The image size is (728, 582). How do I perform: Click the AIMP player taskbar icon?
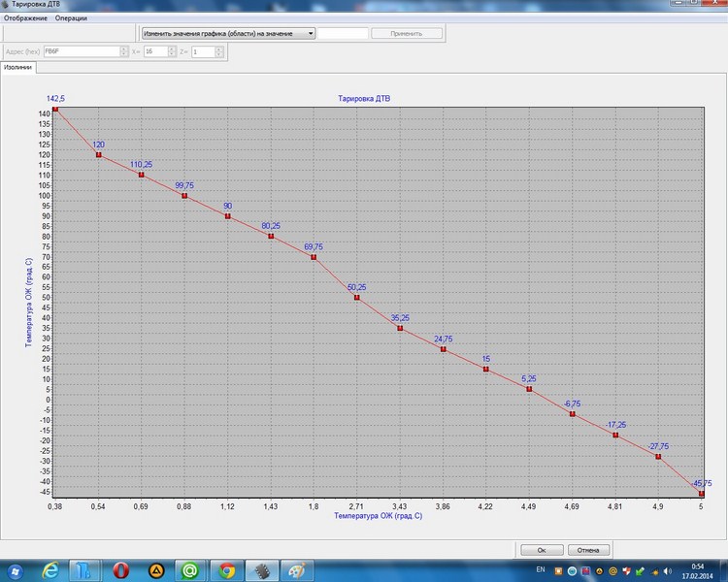155,570
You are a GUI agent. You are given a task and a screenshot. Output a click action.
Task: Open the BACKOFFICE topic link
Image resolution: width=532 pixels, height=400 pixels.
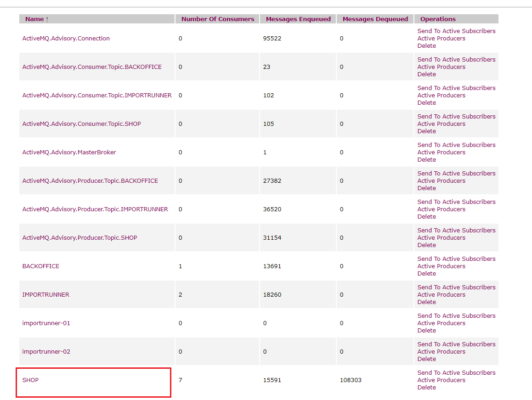point(40,266)
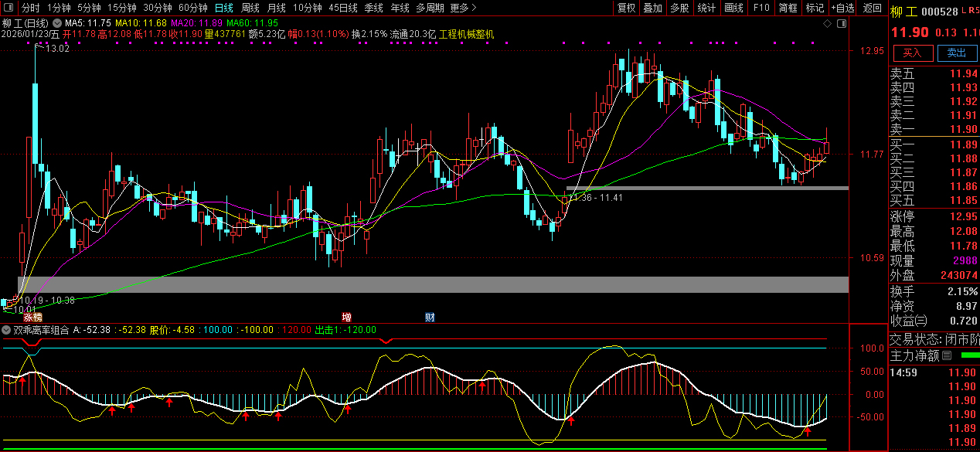Click the diamond marker icon above chart

click(828, 25)

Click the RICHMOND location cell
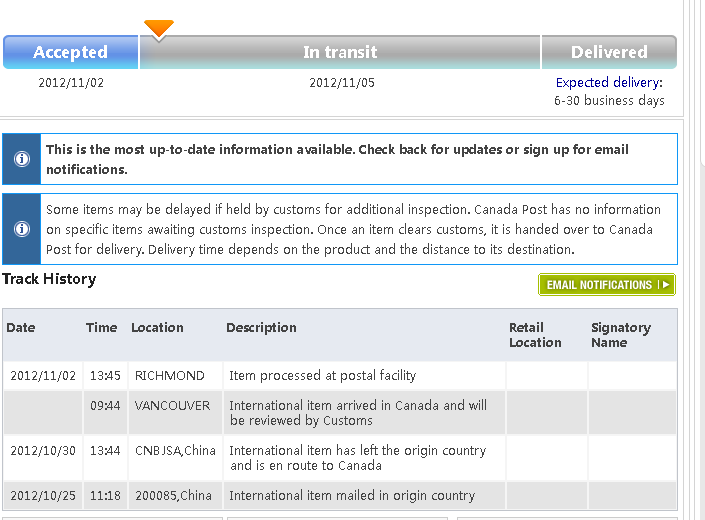tap(170, 376)
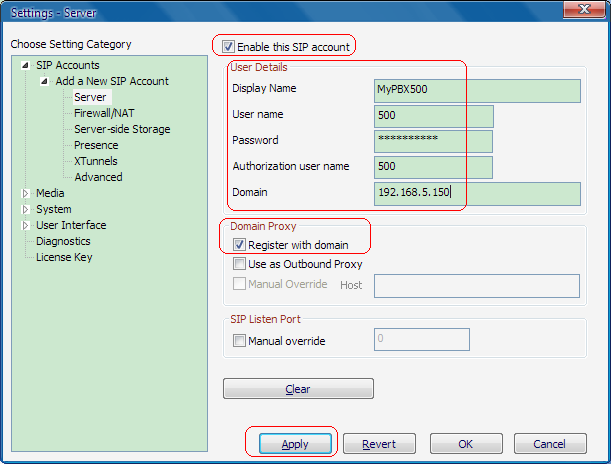This screenshot has height=464, width=611.
Task: Enable Use as Outbound Proxy checkbox
Action: pyautogui.click(x=239, y=264)
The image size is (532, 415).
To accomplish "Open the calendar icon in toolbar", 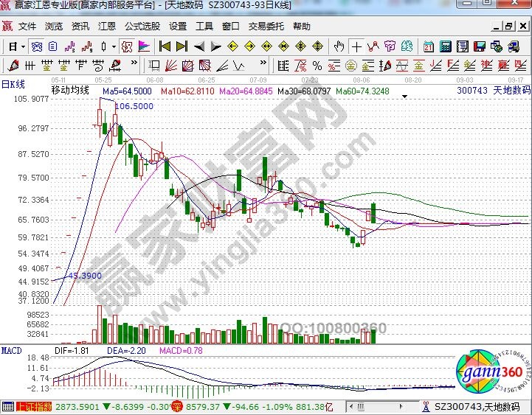I will click(x=428, y=46).
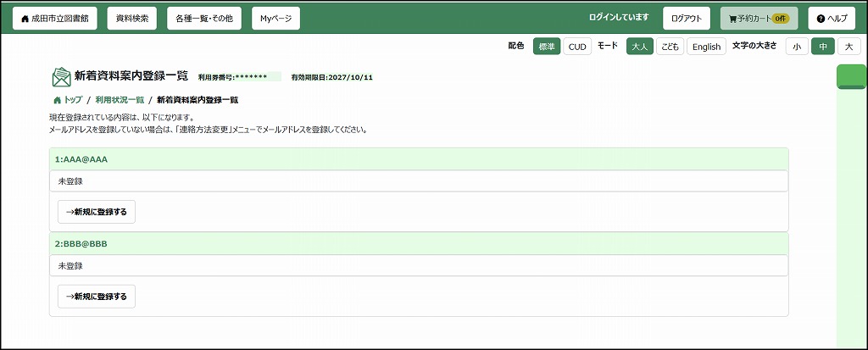Switch to こども mode
Screen dimensions: 868x350
670,47
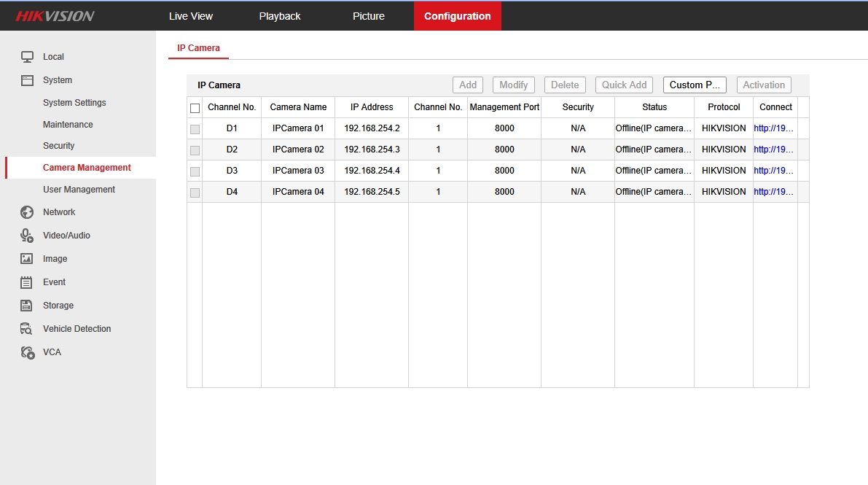Click the Network globe icon

click(x=27, y=212)
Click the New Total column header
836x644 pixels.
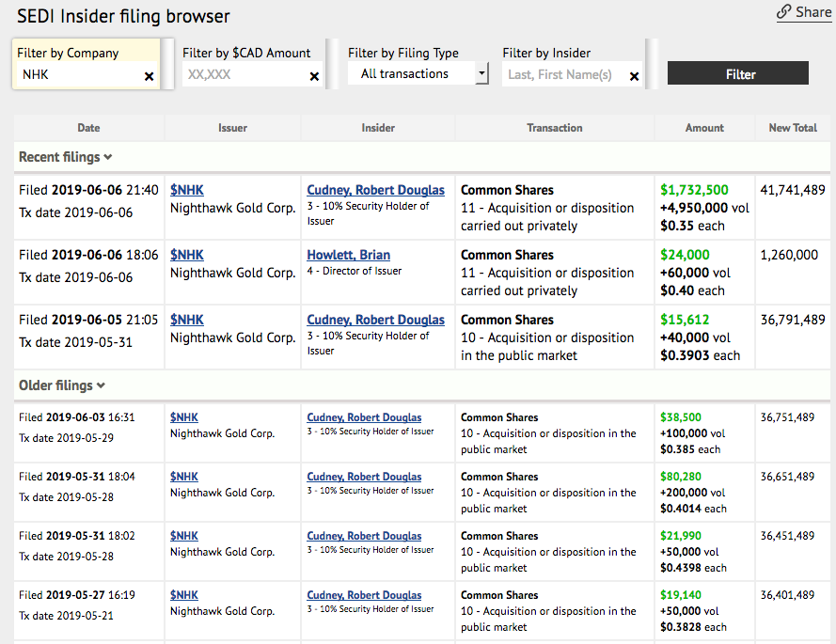[793, 128]
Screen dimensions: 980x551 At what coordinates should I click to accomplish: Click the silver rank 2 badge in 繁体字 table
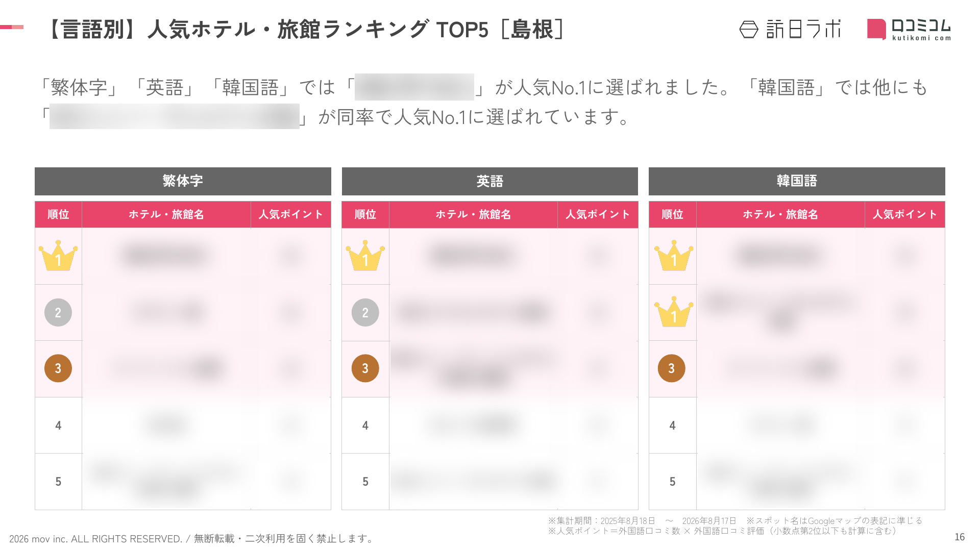58,312
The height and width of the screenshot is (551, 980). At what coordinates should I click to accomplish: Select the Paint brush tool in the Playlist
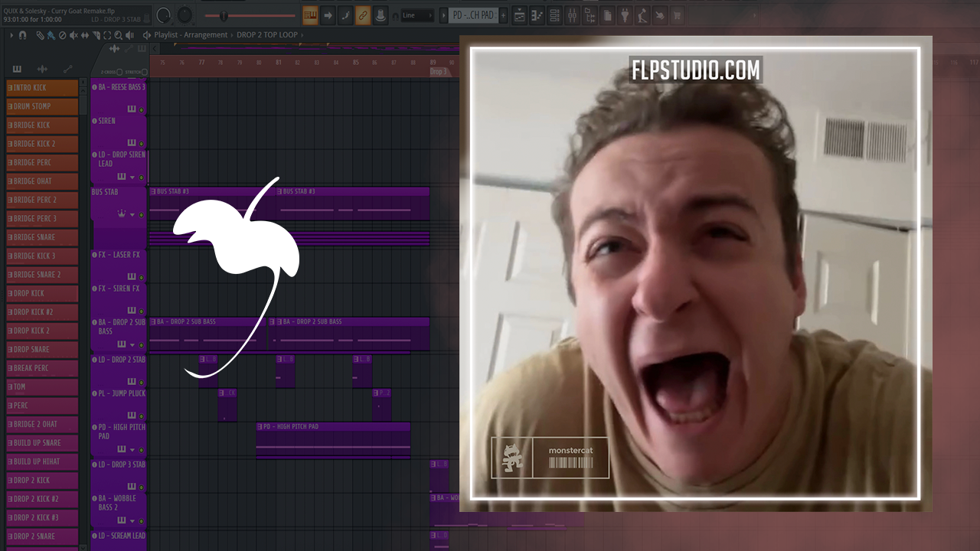[50, 35]
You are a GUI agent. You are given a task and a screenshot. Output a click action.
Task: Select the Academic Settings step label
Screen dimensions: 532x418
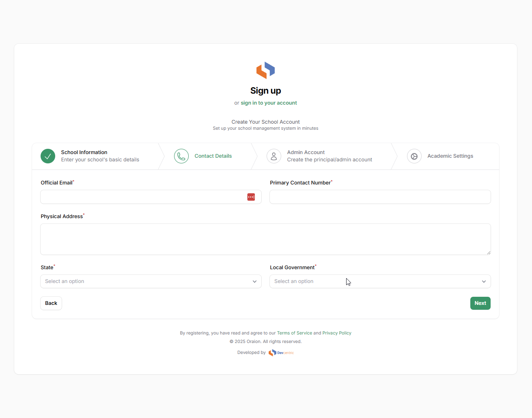click(450, 156)
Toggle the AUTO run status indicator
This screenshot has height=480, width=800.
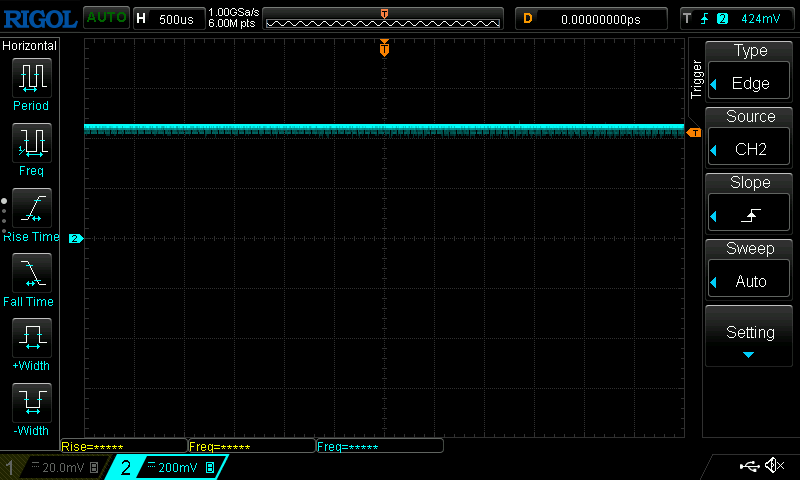(105, 18)
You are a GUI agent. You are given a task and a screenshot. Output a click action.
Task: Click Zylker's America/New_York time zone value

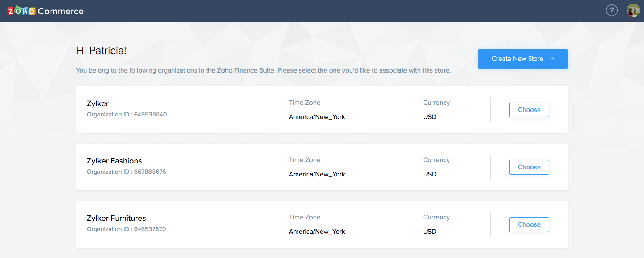[x=317, y=117]
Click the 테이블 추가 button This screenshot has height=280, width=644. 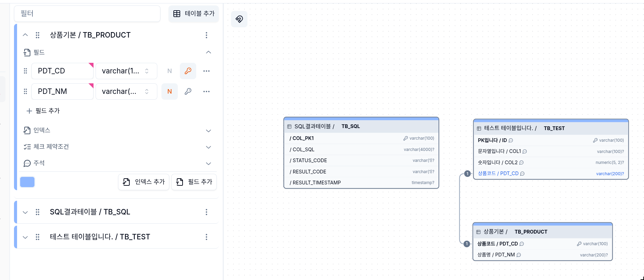194,14
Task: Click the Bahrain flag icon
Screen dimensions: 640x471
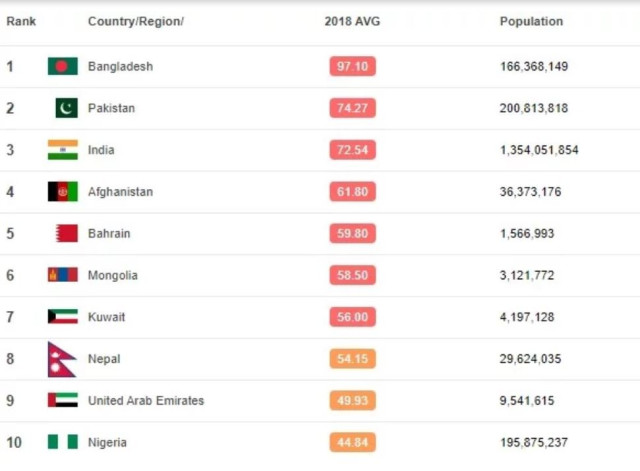Action: click(x=66, y=233)
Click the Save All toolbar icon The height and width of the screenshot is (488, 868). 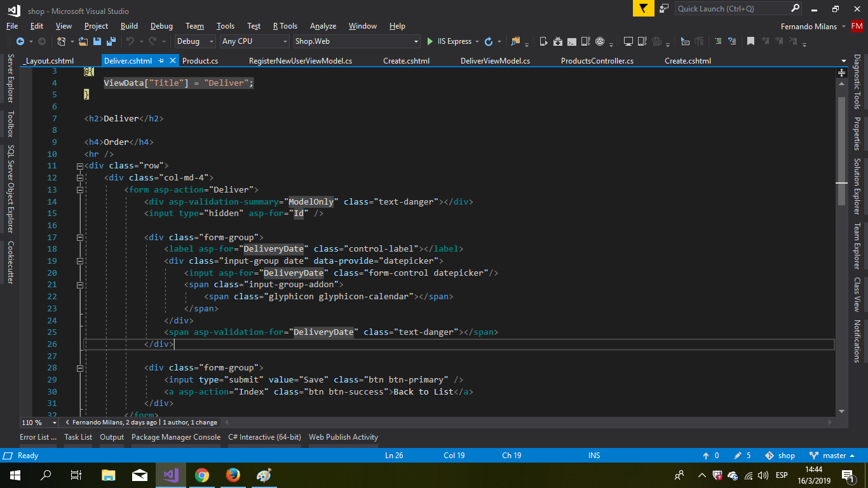(x=111, y=41)
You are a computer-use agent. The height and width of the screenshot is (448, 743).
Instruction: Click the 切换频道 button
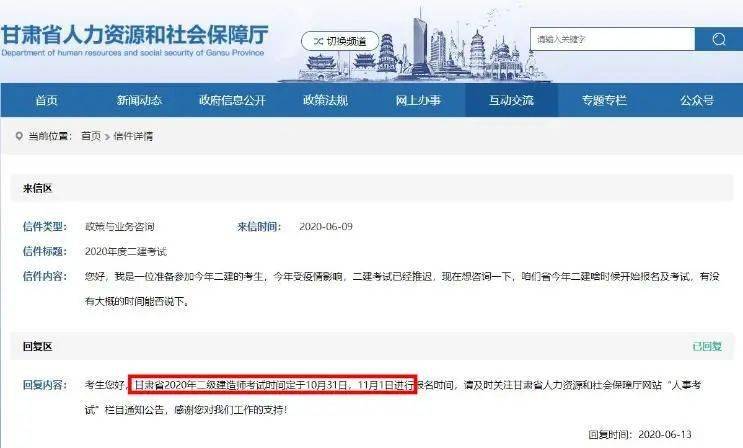[340, 41]
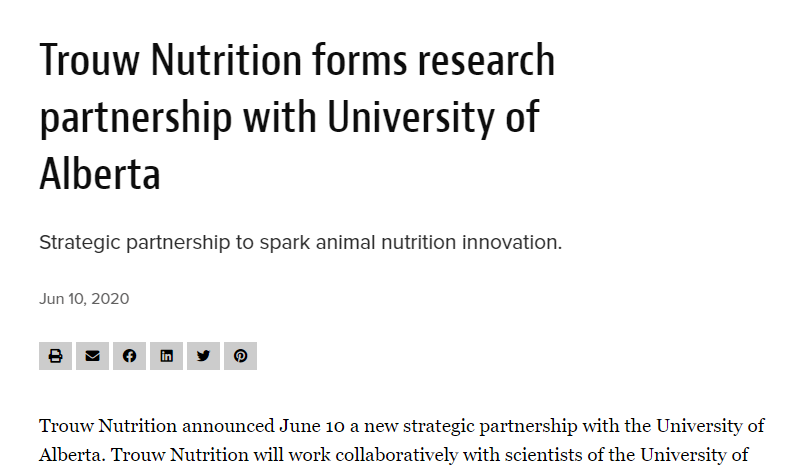Click the publication date Jun 10, 2020
Viewport: 810px width, 471px height.
point(84,299)
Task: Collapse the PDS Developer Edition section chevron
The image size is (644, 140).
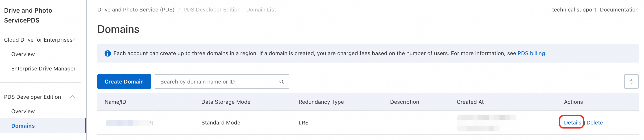Action: [73, 97]
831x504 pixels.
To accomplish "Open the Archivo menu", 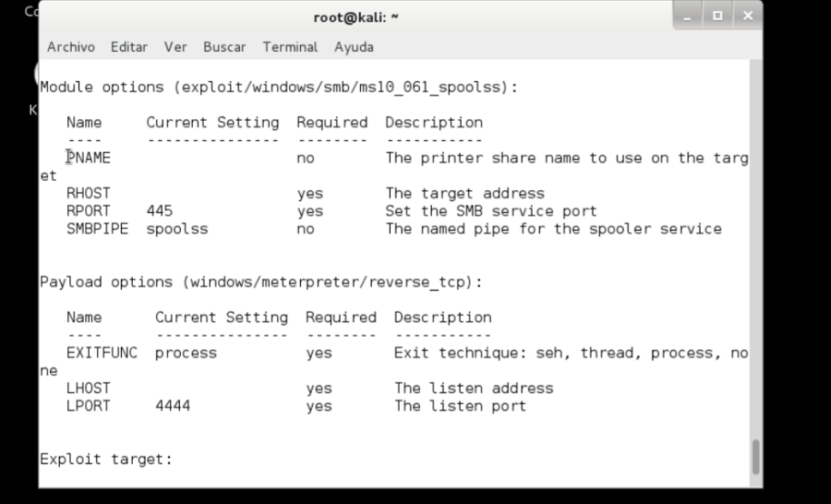I will tap(71, 47).
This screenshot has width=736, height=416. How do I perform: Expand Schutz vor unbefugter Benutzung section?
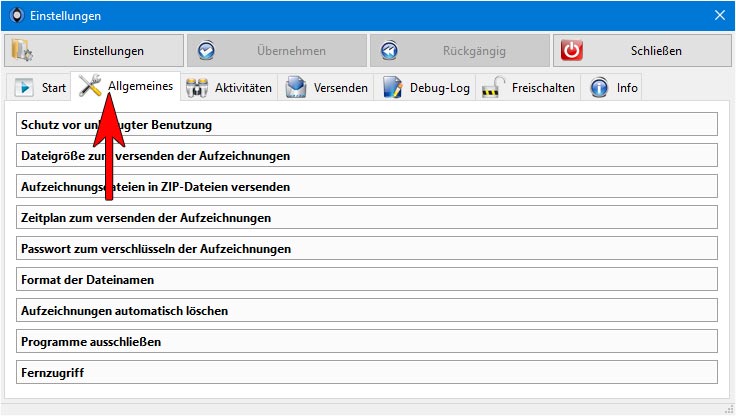[x=367, y=124]
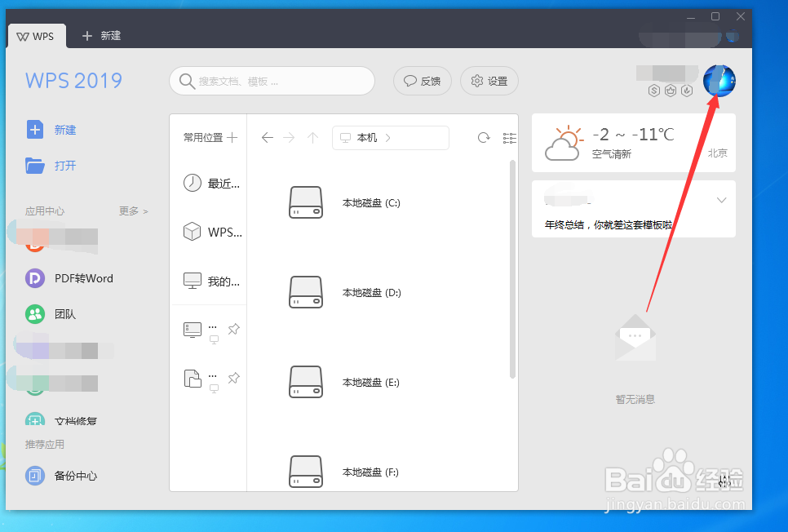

—————

== YOUR INSTRUCTIONS ==
In the answer, repeat exactly the lines from the top of the entries above through the line with "Task: Open the BACKOFFICE topic link", and leave pictures out of it.

== WRITTEN REPLY ==
The image size is (728, 582). How do I perform: Click the AIMP player taskbar icon?
155,570
You are a GUI agent. You are given a task and a screenshot. Output a click action.
Task: Open the BACKOFFICE topic link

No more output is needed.